Her work for Children's Express appeared in newspapers across the country. She reported from Cambodia in 1980.
She was among the first Western journalists to enter the country following the Vietnamese incursion late in 1979. She also reported from Japan, including from Hiroshima,
and from the Soviet Union, on children's status and their views of the nuclear threat. While attending Harvard-Radcliffe College, and then again after graduating, Kornbluh served on the staff of the U.S. House of Representatives Select Committee on Children, Youth and Families, chaired by Rep. George Miller (D-CA). She participated in the Committee's effort to pass legislation that would vastly expand the nation's system of child care. While in college, she co-founded the political opinion journal in college, Subterranean Review. She also wrote for the Harvard Crimson. After college, Kornbluh returned to the Select Committee and, later worked on the Changing Priorities Project of the Institute for Policy Studies.

==Career==
Kornbluh is the author of The Battle for Welfare Rights (University of Pennsylvania, 2007) which chronicles the history of the National Welfare Rights Organization, a membership organization of low-income people, especially women of color. Kornbluh served for five years as Director of the Gender, Sexuality, and Women's Studies Program at the University of Vermont. She led a renaming of the program and a reform of the curriculum that led to the inclusion of sexuality and gender identity studies. She collaborated with a wide range of university and community partners on public educational events on the subjects of same-sex marriage; women's electoral participation; family policy; gender and precarity; and the intersections among race, gender, and sexuality. She also served as President of United Academics, AFT/AAUP, the UVM faculty union, and as a member of the state leadership of the American Federation of Teachers union, and as an advisor to and member of the Vermont Commission on Women, a non-partisan state agency that works to advance rights and opportunities for women and girls.
She cofounded the activist network Historians for Social Justice, Speaking Out: Activism and Protest in the 1960s and 1970s. From 1995 to 2005, she participated actively in the Women's Committee of 100, a feminist mobilization for welfare justice.

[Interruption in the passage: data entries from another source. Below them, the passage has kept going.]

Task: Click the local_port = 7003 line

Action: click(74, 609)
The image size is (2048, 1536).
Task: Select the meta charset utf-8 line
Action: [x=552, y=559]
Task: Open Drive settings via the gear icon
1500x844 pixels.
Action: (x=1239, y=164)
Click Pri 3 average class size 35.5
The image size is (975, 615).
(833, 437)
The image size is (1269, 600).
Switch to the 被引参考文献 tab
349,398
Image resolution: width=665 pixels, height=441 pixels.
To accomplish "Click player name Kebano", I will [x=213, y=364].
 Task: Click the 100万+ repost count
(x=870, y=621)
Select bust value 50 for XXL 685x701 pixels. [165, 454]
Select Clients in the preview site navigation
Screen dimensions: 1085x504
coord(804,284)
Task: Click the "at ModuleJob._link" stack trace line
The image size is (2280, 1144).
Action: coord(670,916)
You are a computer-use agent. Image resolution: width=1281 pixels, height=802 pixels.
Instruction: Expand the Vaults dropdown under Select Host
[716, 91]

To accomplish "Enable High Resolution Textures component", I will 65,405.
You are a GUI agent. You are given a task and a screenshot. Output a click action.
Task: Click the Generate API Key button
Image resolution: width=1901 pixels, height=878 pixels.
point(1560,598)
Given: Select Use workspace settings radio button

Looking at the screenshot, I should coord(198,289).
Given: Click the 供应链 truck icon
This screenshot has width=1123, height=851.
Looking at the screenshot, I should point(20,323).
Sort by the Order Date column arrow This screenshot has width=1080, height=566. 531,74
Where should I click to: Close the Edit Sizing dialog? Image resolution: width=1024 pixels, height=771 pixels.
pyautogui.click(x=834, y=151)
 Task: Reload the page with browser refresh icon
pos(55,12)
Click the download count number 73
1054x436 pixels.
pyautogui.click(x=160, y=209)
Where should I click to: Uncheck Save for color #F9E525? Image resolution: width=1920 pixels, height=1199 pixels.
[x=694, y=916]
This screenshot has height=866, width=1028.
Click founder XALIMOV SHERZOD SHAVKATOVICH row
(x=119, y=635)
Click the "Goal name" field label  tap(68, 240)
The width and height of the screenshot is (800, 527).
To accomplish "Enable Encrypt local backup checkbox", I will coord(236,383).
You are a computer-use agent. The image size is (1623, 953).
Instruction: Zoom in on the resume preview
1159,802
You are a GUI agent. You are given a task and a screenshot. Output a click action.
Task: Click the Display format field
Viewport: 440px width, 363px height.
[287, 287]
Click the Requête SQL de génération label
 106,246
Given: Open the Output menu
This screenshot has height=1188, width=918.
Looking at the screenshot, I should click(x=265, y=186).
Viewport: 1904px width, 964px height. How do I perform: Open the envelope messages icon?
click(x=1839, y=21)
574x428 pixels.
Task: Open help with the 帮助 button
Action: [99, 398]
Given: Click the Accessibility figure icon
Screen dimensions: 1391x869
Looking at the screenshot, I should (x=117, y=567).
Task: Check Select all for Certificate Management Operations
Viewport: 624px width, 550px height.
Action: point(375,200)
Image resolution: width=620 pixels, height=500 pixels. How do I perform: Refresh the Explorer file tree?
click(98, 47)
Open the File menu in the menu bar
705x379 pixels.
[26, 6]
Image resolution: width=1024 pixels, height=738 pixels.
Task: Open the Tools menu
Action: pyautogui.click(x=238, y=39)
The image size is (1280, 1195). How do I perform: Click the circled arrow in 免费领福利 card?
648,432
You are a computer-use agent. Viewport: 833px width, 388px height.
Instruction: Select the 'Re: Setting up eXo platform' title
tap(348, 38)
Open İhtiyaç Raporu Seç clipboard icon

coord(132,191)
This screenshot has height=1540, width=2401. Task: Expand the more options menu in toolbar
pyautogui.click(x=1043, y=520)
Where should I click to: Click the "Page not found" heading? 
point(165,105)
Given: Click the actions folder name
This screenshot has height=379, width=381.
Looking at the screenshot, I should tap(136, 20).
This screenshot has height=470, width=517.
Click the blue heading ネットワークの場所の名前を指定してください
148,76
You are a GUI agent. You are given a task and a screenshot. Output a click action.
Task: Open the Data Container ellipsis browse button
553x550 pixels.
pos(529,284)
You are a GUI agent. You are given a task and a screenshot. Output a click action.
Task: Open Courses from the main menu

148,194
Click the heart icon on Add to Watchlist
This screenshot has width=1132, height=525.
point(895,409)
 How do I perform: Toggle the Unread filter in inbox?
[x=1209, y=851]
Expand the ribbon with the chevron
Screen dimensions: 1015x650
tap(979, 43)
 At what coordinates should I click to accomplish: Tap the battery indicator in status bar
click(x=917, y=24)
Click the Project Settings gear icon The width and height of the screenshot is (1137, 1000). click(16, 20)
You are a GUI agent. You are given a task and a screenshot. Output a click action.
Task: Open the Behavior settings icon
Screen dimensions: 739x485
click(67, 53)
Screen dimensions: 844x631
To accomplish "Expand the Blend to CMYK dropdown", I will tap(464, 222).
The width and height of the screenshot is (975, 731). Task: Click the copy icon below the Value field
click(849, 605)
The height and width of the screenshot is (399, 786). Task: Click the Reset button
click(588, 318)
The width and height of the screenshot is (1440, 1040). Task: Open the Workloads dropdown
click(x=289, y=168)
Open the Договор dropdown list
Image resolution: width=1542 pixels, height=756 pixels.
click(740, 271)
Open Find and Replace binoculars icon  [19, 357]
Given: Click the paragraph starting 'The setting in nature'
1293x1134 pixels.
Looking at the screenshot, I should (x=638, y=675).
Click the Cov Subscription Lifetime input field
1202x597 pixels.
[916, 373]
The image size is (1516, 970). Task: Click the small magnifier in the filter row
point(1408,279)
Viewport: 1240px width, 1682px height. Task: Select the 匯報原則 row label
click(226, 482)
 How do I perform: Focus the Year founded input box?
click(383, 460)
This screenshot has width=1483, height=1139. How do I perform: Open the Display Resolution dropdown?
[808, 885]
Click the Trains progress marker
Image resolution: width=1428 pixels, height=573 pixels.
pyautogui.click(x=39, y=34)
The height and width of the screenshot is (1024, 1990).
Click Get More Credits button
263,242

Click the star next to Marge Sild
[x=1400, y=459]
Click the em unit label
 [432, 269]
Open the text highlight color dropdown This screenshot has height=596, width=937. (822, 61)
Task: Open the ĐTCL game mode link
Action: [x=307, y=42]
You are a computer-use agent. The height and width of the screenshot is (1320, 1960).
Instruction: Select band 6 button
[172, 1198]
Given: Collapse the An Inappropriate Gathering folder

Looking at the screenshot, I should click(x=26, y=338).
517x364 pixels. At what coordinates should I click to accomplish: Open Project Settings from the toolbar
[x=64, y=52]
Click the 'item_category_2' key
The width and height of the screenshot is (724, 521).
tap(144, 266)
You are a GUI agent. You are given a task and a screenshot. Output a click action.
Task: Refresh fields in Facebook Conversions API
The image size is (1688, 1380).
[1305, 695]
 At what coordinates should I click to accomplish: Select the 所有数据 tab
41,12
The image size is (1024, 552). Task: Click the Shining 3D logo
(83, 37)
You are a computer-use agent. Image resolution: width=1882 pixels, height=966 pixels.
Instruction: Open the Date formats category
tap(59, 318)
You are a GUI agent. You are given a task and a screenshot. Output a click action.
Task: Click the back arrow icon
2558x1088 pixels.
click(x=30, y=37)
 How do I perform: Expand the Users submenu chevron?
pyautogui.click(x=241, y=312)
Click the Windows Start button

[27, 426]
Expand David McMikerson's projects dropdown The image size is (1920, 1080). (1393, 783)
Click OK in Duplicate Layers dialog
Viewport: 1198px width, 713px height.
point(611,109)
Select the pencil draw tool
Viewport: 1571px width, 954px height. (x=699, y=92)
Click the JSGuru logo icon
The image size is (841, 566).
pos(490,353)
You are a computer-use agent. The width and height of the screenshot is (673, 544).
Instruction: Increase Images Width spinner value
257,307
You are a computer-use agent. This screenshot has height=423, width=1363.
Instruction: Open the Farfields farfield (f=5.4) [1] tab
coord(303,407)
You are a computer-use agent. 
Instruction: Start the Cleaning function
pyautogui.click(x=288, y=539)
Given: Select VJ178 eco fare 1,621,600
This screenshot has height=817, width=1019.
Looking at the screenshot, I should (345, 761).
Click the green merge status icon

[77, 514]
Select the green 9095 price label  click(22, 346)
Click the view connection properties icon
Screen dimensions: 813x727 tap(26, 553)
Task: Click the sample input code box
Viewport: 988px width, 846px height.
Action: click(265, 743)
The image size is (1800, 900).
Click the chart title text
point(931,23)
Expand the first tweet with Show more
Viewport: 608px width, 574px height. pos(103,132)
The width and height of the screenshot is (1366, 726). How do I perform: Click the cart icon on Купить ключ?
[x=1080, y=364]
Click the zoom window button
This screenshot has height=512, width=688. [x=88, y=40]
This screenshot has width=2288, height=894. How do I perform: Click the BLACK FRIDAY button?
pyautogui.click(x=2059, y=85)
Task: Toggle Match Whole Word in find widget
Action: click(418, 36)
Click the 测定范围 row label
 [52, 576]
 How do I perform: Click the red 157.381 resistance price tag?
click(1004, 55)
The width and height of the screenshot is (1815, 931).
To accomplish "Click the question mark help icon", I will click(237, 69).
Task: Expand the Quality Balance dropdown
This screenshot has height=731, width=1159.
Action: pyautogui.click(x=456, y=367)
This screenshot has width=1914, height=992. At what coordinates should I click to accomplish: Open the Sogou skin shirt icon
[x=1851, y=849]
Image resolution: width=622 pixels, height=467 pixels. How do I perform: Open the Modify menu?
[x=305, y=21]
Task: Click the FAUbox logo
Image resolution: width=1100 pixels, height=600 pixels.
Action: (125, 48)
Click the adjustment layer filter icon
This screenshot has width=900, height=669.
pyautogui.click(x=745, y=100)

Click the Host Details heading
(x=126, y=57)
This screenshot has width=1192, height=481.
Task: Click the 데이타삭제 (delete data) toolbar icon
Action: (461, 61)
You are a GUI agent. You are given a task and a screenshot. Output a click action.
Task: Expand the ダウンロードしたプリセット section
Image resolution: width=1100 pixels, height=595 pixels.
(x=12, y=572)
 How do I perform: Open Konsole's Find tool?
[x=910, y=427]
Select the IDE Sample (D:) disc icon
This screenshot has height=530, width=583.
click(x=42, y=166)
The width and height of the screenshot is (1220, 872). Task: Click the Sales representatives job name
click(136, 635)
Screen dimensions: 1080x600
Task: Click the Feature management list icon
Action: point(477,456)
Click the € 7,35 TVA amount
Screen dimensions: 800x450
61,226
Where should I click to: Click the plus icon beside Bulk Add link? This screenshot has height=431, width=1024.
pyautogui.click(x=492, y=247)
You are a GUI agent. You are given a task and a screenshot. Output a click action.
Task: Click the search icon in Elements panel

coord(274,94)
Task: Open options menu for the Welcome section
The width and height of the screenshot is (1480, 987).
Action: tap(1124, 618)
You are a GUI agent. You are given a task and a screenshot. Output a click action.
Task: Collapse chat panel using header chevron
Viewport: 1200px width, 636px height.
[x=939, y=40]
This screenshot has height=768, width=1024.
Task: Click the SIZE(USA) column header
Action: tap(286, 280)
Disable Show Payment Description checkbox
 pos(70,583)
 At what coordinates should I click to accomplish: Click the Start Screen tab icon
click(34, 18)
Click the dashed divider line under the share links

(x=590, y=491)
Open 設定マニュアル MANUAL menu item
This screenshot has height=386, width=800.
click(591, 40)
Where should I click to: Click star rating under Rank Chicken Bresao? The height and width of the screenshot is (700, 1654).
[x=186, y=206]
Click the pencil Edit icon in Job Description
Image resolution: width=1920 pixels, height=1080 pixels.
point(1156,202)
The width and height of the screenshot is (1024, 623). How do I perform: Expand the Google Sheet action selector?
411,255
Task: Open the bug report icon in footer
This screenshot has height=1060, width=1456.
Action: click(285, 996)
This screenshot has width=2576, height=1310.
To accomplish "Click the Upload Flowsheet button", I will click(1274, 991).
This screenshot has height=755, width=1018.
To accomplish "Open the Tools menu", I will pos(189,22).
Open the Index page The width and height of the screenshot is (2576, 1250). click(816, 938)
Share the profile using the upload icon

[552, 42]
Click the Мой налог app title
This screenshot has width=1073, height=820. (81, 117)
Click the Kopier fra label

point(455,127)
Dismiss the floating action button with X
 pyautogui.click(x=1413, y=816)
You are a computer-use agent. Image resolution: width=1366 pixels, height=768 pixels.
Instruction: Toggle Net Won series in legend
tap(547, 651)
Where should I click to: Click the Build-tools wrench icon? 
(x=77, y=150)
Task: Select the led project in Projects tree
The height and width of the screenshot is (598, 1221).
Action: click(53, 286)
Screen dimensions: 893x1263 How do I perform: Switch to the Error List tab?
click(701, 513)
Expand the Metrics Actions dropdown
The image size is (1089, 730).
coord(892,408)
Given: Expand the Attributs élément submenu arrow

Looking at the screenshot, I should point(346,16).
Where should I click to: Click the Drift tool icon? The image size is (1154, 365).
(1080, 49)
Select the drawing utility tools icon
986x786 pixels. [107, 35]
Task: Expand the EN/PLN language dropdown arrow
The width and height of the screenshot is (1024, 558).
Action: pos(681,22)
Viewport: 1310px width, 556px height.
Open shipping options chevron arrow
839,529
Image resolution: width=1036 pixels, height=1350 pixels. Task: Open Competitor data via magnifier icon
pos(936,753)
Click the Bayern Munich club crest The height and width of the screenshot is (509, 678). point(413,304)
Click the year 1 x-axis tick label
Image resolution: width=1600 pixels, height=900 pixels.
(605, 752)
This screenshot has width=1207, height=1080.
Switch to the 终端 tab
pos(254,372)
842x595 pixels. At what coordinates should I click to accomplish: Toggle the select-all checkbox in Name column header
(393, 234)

She has served on the advisory board of the activist organization Rights and Democracy since its founding in 2016.

She is a co-author, with political scientist Gwendolyn Mink, of the forthcoming Ensuring Poverty: The History and Politics of Welfare Reform. Before training as a historian, she was an advocate for women and children, and a freelance writer. Kornbluh is a graduate of the Emerge Vermont training program for Democratic women and a frequent commentator on Vermont and national media.

==Selected works==

Kornbluh has written numerous articles in academic and non-academic journals on the subjects of poverty, social welfare, activism, disability, LGBT history, and women's rights. Her writing appears in:

- "Tales Out of School" The Nation, 246/12, March 26, 1988 (special issue on student politics), pp. 435–6;
- "The Goals of the Welfare Rights Movement: Why We Need Them Thirty Years Later," Feminist Studies, 24/1 (Spring 1998), pp. 65–78.
- “Redirect the Rebate,” Los Angeles Times Sunday Op-Ed, July 8, 2001 (co-authored with Karen Kornbluh).
- An Ugly Saga of Everywoman" Los Angeles Times Book Review, September 23, 1990. (review of Now You Know, by Kitty Dukakis with Jane Scovell),
- "Divided We Stand" Women's Review of Books, January/February 2013 (review of All in the Family: The Realignment of American Democracy Since the 1960s by Robert Self)
- “Disability, Anti-Professionalism, and Civil Rights: The Blind and the ‘Right to Organize’ in the 1950s,” Journal of American History, 97/4 (March 2011), pp. 1023-1047.
- “Class Dismissed! Welfare Recipients Fight to Stay in College,” In These Times October 5, 1997, cover, pp. 18–20.
- "Welfare and the Women's Vanguard," In These Times 20/2 (December 11, 1995), pp. 39–40.